Prime Minister Narendra Modi has taken a dig at critics of his cash ban after the government data showed surprisingly strong growth that helped India to retain its position as the world’s fastest-growing economy, even after demonetisation.
“Well known intellectuals from Harvard and Oxford, who have been at key positions in the Indian economic system, had said that the GDP would go down by 2 percent, some others said it would go down by 4 percent,” Modi said.
“On one hand, there are these intellectuals who talk about Harvard and on the other, there is this son of a poor mother, who is trying to change the economy of the country through hard work. In fact, hard work is much more powerful than Harvard,” he said.

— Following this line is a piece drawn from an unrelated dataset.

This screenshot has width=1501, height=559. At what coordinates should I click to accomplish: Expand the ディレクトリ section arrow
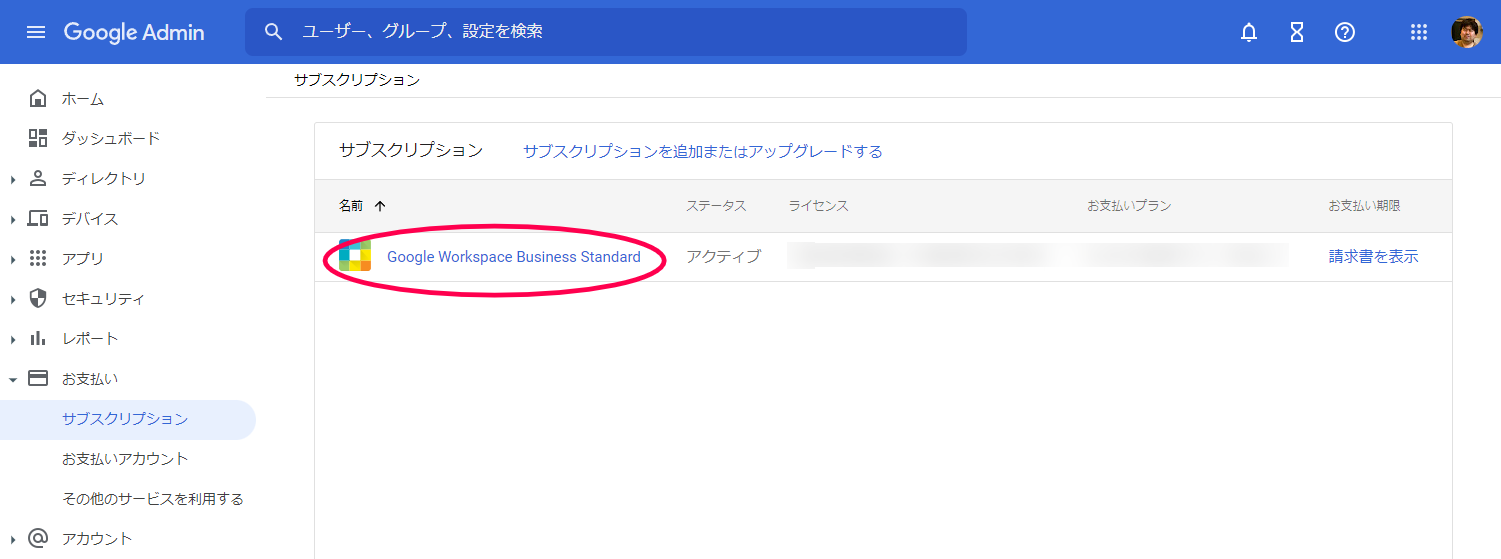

“This does not add up,” Sonal Varma, an economist at Nomura Holdings Inc., wrote in a report after the data was published. “Is India becoming another China, with incredible growth momentum and statistics nobody quite believes?” Bloomberg View columnist Mihir Sharma wrote.

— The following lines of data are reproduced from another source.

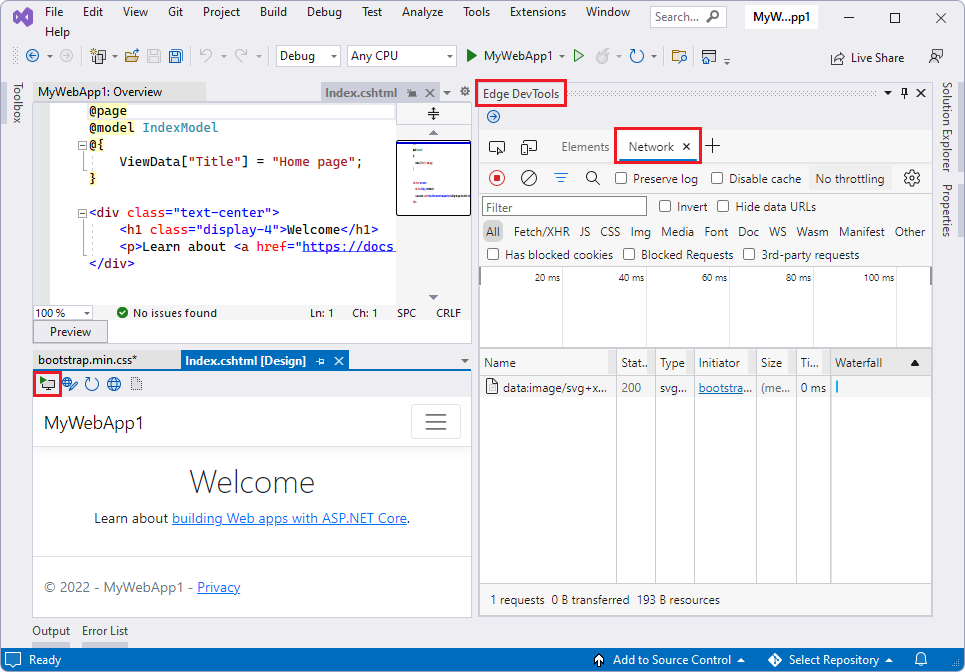Open the No throttling dropdown
Screen dimensions: 965x672
(850, 178)
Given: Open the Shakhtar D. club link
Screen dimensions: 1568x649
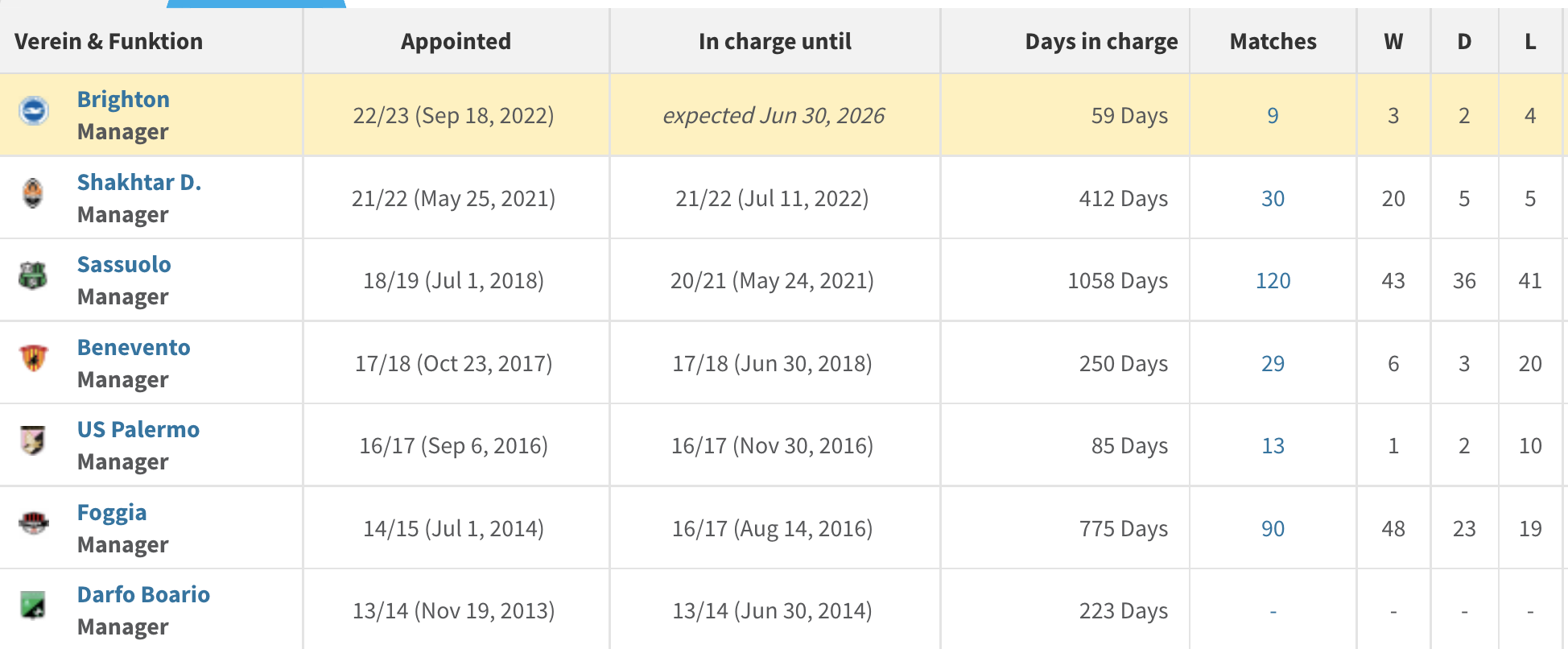Looking at the screenshot, I should click(x=139, y=182).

GDP grew 7 percent in October-December, data showed, a slight slowing from the previous year’s 7.3 percent but far stronger than the median 6.1 percent estimates in a Bloomberg survey of economists.

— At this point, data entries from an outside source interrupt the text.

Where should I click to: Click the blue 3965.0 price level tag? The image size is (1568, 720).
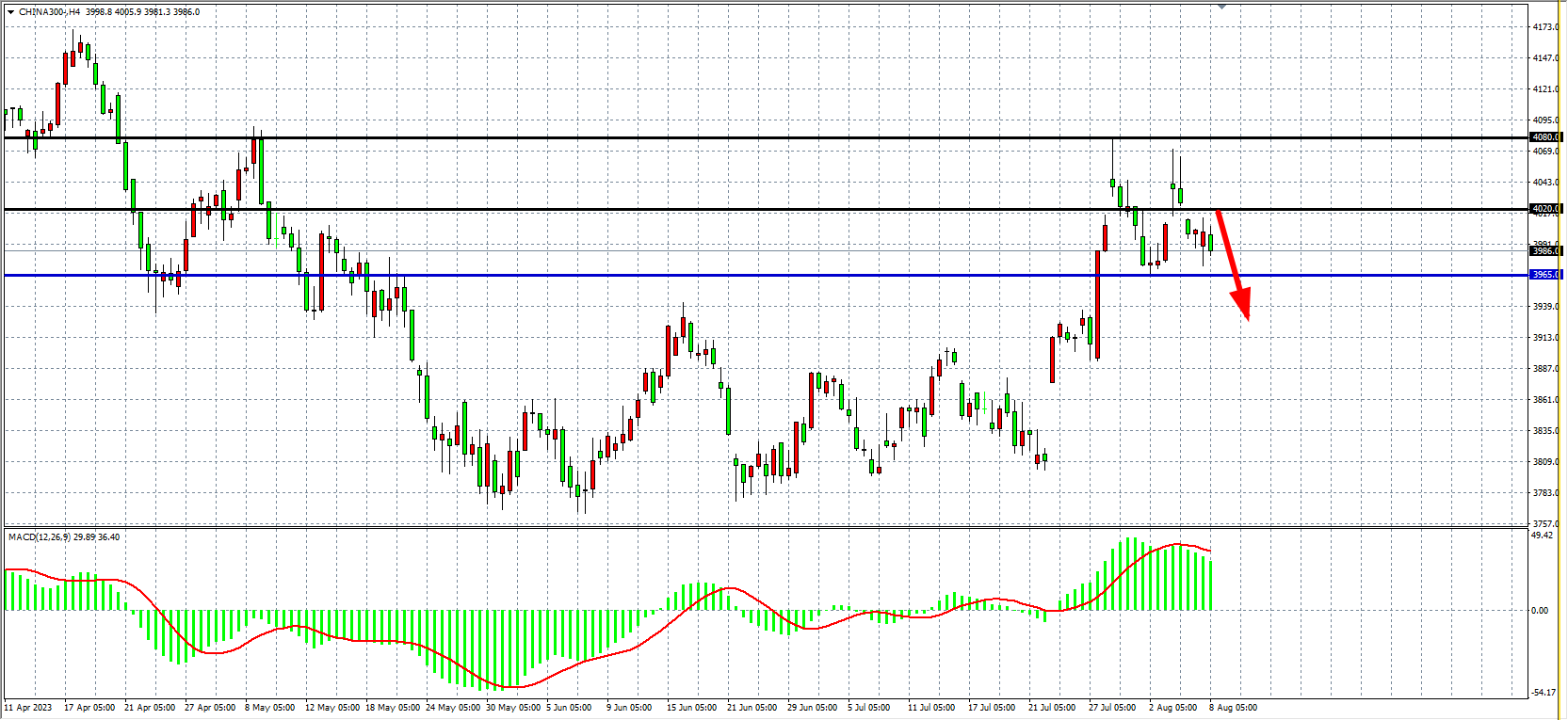pos(1545,275)
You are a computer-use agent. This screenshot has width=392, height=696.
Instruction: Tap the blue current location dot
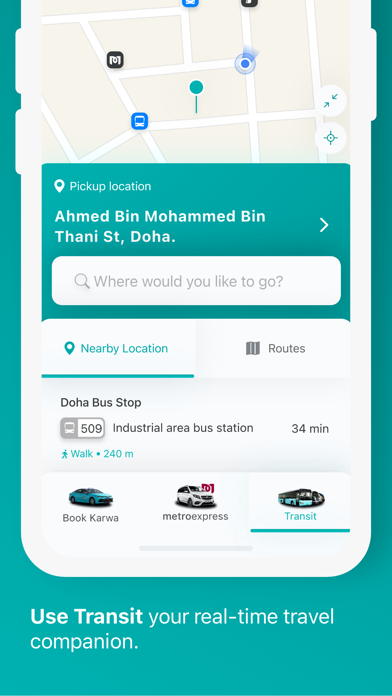(x=245, y=63)

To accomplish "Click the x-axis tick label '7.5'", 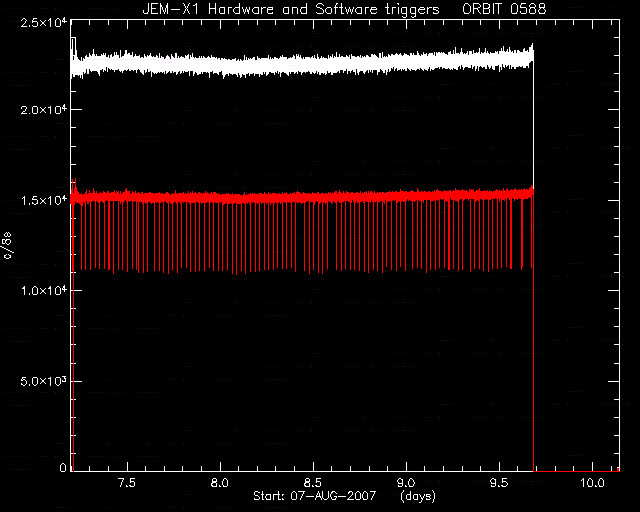I will pos(127,483).
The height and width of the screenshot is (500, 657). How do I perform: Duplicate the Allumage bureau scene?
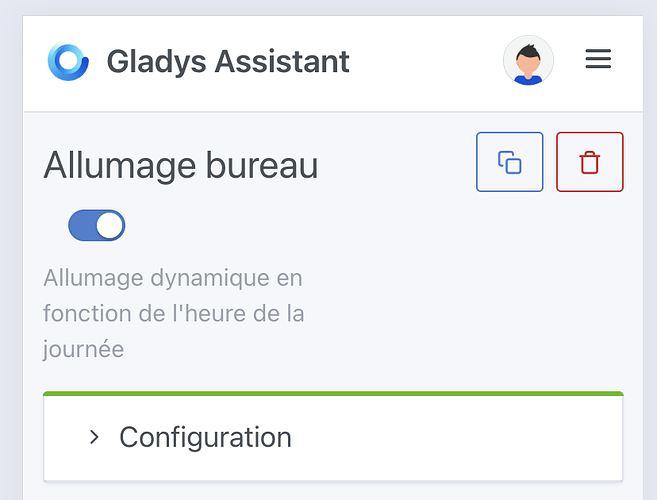510,162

Among critics of demonetization were Nobel Prize winner Amartya Sen, a Harvard professor; Lawrence Summers, former U.S. treasury secretary and president emeritus of Harvard University; Kaushik Basu, former chief economist to the World Bank who also advised India’s government and taught at Harvard; former Finance Minister Palaniappan Chidambaram, who was educated at Harvard; and Modi’s predecessor Manmohan Singh, who read economics at Oxford. Singh had told lawmakers the cash ban could strip as much as 2 percentage points off GDP.
“The prime minister making a sarcastic dig at an election rally has revealed his political desperation,” said Sanjay Jha, a spokesman of the main opposition Congress party. “These are estimates that are bound to see a downward revision, because in reality they have not factored in the impact on the informal sector, which was most affected by the demonetization. The number deserves further public scrutiny.”
“Those who are being projected as Harvard and Oxford supporters are those who have been very strongly critical of various policies the government adopted, including demonetization,” said Sandeep Shastri, pro-vice chancellor at Jain University in Bengaluru.
“The prime minister stands to project himself as representing a line of thinking which challenges what could be called the mainstream or elite way of looking at issues” and divergence between the extremes is only set to increase, he said.